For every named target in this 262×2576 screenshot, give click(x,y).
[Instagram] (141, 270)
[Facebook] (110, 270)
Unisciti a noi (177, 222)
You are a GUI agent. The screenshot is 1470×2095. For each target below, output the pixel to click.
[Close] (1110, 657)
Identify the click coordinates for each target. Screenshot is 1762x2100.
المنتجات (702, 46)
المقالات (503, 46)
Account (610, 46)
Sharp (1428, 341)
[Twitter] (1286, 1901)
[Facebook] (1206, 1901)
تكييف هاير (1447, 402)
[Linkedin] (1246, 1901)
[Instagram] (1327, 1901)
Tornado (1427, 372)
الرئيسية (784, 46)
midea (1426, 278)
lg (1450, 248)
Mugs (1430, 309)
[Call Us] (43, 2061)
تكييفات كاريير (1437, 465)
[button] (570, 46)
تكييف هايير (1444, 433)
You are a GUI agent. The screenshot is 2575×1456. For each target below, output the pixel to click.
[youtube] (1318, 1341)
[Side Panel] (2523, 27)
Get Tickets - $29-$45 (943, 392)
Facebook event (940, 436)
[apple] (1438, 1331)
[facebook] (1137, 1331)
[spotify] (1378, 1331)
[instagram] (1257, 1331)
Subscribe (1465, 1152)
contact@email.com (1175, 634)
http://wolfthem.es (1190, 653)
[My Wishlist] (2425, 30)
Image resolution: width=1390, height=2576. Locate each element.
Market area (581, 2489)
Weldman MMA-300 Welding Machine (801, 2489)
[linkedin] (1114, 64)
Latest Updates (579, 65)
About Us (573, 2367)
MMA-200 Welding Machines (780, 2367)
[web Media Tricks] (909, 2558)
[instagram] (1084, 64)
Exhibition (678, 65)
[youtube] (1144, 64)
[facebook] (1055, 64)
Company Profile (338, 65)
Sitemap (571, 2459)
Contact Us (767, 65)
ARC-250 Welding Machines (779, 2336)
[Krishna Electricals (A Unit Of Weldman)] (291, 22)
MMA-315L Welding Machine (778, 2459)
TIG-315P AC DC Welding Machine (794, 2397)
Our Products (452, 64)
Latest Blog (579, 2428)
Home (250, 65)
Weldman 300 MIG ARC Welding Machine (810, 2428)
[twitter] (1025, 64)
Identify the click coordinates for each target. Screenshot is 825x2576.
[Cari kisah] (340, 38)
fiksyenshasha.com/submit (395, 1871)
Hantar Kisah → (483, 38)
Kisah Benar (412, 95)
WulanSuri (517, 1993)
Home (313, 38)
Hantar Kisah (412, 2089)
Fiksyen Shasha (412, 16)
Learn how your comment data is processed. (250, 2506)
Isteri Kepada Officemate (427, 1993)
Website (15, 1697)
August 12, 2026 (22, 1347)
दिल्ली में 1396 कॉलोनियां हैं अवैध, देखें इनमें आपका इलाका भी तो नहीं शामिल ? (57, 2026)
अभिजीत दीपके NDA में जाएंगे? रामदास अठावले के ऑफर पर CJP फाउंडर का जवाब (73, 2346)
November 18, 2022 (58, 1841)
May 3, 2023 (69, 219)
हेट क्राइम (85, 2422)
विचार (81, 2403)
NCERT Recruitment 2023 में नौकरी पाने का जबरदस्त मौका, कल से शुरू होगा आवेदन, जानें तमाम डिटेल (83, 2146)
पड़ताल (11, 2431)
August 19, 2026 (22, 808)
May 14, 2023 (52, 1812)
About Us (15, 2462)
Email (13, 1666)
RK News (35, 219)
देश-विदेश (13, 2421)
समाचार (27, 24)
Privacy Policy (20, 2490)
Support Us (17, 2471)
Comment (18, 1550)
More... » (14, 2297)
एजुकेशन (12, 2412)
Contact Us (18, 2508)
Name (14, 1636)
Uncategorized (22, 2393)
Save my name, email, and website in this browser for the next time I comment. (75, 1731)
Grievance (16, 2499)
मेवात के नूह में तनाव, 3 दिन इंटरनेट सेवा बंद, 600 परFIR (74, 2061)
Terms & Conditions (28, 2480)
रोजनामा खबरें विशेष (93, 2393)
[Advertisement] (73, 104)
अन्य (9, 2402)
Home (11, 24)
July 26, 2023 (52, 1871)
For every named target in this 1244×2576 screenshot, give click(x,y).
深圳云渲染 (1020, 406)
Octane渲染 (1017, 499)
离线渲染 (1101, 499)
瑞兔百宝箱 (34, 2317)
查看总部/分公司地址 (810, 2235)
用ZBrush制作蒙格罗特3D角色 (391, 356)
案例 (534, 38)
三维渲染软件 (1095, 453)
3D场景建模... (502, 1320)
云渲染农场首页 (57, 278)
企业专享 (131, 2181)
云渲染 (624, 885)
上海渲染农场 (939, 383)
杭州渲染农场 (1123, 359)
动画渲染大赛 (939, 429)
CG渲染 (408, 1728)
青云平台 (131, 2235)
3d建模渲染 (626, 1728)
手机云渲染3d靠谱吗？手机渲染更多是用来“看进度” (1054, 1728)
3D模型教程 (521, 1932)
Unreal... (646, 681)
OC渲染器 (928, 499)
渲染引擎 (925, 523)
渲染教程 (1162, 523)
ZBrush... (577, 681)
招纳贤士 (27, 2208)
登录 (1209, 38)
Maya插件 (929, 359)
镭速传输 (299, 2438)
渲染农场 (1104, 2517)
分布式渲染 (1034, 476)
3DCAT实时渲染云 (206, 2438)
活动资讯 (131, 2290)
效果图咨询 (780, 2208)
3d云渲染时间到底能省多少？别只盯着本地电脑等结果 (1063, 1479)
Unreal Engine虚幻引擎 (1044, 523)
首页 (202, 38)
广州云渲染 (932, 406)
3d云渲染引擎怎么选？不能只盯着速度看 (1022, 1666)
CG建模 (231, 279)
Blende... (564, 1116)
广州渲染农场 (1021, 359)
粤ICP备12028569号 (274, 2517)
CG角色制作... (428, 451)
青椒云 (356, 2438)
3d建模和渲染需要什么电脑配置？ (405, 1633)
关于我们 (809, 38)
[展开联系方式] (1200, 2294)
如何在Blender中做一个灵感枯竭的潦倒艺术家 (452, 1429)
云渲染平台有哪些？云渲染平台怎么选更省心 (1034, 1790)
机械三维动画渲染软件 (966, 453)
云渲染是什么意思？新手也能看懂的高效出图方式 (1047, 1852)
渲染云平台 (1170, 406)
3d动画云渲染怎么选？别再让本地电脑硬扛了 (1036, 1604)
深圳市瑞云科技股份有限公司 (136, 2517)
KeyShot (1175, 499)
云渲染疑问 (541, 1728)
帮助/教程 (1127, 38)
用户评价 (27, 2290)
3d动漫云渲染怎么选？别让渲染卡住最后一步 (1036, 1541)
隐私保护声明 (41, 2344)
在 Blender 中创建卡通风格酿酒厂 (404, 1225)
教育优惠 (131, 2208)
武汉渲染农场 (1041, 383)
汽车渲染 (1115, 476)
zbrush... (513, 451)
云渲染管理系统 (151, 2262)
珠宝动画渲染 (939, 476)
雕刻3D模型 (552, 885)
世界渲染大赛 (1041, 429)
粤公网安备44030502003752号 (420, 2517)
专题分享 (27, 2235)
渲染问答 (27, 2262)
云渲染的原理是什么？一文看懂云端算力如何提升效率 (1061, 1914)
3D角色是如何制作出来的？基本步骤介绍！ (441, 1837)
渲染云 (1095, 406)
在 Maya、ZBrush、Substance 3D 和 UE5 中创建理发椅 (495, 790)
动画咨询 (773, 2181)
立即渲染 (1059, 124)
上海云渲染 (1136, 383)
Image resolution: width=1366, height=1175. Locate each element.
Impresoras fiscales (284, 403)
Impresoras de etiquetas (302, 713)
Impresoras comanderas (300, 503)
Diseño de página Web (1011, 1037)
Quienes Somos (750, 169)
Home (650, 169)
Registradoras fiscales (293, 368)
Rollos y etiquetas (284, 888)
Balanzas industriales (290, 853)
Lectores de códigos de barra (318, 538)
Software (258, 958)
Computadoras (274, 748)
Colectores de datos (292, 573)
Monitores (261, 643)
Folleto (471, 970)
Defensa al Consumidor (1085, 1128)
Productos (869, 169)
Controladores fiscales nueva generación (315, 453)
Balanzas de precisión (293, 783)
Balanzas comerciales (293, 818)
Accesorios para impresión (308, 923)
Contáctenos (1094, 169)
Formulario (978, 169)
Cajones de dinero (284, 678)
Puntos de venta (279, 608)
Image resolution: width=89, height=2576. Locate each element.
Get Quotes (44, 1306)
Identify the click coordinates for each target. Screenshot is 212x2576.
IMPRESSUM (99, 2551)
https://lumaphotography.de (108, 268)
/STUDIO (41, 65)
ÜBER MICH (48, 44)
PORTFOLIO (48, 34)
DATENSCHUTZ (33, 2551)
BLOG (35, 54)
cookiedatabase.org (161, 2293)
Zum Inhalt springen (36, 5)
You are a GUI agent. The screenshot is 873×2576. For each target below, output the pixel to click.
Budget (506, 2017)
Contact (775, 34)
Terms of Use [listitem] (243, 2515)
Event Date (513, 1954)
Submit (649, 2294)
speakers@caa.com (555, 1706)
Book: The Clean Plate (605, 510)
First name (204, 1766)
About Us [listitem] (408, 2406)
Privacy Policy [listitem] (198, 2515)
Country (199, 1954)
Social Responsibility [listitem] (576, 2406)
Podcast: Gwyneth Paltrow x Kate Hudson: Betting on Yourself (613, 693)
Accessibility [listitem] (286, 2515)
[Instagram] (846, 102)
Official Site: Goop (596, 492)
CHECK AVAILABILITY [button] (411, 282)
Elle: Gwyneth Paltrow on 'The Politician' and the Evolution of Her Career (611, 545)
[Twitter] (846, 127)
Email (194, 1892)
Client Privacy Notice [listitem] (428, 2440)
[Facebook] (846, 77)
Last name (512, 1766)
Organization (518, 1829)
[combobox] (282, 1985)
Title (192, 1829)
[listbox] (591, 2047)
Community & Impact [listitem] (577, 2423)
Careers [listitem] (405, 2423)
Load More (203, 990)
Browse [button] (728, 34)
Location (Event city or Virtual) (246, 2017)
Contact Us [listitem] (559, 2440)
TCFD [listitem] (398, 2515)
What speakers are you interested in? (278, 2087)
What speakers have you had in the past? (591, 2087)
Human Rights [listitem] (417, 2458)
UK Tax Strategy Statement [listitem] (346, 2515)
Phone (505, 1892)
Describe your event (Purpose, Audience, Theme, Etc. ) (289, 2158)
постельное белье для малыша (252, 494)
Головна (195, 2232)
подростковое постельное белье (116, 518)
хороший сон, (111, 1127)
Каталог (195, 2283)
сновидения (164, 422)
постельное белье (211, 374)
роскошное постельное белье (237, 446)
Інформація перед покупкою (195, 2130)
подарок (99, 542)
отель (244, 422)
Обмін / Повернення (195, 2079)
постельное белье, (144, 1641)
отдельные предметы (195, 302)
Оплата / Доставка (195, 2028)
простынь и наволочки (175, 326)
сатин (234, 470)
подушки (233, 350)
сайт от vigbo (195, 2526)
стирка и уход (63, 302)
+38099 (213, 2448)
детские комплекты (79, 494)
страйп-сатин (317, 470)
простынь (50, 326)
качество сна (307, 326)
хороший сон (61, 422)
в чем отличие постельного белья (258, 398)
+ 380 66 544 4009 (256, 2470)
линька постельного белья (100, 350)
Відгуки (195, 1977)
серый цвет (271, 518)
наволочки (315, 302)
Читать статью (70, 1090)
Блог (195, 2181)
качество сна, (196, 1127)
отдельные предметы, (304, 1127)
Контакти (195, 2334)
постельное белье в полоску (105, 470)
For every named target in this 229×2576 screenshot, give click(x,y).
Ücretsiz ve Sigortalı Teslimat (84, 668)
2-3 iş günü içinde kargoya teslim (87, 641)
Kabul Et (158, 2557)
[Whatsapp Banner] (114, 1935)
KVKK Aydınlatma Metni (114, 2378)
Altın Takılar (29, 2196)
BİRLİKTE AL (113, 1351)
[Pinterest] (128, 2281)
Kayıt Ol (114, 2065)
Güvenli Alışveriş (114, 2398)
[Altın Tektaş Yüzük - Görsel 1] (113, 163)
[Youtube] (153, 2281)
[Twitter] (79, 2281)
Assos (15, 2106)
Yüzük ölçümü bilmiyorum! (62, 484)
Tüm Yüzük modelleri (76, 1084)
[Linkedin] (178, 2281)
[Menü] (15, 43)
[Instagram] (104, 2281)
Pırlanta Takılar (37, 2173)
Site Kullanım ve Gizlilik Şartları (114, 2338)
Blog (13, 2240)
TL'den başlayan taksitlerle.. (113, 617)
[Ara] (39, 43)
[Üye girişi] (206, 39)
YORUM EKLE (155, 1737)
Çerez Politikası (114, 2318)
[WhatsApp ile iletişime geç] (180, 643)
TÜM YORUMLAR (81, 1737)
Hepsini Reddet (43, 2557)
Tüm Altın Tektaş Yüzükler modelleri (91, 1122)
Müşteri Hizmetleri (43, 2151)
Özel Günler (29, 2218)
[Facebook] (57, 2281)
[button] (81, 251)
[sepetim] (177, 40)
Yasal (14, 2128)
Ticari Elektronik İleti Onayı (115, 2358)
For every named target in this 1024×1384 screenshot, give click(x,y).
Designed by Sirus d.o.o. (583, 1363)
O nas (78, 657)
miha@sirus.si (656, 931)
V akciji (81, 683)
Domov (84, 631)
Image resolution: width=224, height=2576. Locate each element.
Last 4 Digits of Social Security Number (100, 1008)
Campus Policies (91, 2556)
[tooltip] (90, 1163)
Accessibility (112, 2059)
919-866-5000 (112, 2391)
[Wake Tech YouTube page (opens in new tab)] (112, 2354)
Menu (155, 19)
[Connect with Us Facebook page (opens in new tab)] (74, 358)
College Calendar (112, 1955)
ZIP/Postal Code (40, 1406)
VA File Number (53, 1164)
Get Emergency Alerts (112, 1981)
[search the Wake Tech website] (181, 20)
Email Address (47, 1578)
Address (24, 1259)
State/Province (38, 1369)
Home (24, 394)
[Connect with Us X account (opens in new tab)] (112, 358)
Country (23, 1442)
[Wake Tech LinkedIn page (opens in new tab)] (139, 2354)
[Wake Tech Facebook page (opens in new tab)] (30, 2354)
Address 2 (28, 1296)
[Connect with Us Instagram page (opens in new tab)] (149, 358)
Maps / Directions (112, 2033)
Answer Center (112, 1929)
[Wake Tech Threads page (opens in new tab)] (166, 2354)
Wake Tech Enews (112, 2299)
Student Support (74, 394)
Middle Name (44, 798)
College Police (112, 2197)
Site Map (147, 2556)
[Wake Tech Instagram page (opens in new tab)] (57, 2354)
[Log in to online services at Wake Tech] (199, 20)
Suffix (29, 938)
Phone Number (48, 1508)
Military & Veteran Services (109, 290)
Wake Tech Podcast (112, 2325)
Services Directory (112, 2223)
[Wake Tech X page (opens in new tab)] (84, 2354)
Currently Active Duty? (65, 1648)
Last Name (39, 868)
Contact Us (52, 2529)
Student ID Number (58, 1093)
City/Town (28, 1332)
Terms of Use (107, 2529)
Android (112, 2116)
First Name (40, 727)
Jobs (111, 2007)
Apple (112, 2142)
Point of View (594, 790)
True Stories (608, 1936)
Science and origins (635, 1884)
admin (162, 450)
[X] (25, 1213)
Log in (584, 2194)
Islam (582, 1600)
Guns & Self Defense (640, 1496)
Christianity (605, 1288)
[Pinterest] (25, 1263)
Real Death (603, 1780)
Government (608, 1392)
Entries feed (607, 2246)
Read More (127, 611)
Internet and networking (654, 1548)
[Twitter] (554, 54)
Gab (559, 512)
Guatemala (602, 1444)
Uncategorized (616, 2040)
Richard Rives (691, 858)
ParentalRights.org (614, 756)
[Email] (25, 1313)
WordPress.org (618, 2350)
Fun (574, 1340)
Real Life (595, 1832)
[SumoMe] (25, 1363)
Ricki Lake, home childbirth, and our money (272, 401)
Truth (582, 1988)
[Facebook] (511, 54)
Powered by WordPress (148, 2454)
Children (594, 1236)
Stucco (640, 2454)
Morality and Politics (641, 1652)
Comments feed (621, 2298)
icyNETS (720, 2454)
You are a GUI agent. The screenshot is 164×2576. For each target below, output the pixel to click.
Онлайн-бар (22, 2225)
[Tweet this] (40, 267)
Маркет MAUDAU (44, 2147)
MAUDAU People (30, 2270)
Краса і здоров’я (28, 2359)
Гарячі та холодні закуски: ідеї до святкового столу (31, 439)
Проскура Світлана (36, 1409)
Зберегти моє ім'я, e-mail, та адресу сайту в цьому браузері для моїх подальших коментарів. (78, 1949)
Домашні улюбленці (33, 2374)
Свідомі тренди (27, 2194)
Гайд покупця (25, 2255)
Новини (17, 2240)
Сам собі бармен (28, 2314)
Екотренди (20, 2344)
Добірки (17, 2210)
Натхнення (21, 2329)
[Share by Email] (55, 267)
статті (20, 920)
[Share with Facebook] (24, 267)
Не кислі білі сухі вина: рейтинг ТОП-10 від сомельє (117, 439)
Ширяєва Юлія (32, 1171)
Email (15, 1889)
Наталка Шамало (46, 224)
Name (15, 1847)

──────

• _AIM OF THE TASK_: With the line holding "Image resolution: width=224, height=2576." as the first and the line holding "Menu (155, 19)" as the last, set down that range of the entries above exactly, and nothing else.

• _ANSWER BELOW_:
Image resolution: width=224, height=2576. Locate each element.
Last 4 Digits of Social Security Number (100, 1008)
Campus Policies (91, 2556)
[tooltip] (90, 1163)
Accessibility (112, 2059)
919-866-5000 (112, 2391)
[Wake Tech YouTube page (opens in new tab)] (112, 2354)
Menu (155, 19)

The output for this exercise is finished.